Smart people can be really stupid

I’ve been troubled by King Solomon this morning. He was basically the wisest man who ever lived. And yet.

Solomon loved many foreign women … and his wives turned away his heart. For when he was old… (it takes a while) …his wives turned away his heart after other gods. 1 Kings 11:1-4.

This is the man who had multiple face-to-face encounters with the living God. Yet an experience, no matter how authentic, is never enough. Encounters with God must be maintained. Relationships demand loyalty and endurance, which is why it is entirely possible to have legitimate experiences, true encounters, to hear God’s voice – and still fall hard. The brother had 700 wives and few hundred concubines on the side. No wonder he died young.

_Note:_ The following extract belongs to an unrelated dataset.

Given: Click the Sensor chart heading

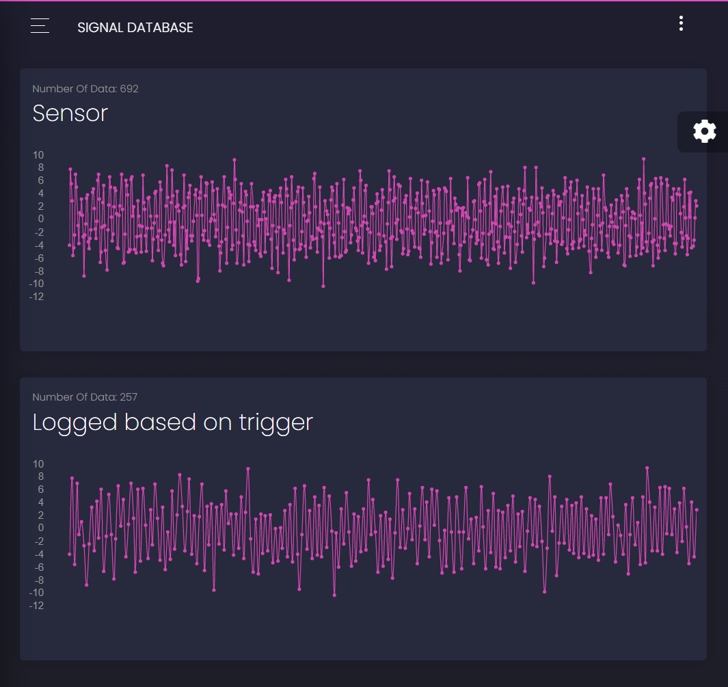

The human heart is more sensitive than we imagine. It must be guarded. Left unguarded, our souls attach themselves to subtly toxic relationships that dull the heart. We are moved by relationship far more than information, which is why nothing predicts your future like your friends. Good thing there is a Friend who sticks closer than a brother, if you’ll let Him.

Perhaps a relationship inventory is in order. Some relationships are life-giving, even eternal. Water those gardens. Don’t take them for granted. Carve out space in your life to maintain them. Connect over the holidays. Send the text, write the note, make the call. But some relationships are polluted and you know it. They dull your heart and delay your destiny. Be wise, Solomon.

How do smart people become stupid? Relationships.

Guard your heart above all else, for it determines the course of your life. Proverbs 4:23

Published by Mike Patz

Question isn't merely, Will I go to heaven when I die? but, Will heaven come to earth while I live?

2 thoughts on “Smart people can be really stupid

  1. Oh, so true! After a weekend full of family and loved ones I’m reading this post in the middle of writing thank you notes- just to thank people for being who they are to me. This season has been difficult with the loss of my dear husband, but in that death we are being brought closer together, and I am determined to keep the momentum of gathering together, being there for my family (and his), and that will take careful, strategic intentionality. Thanks for sharing your heart and for loving well!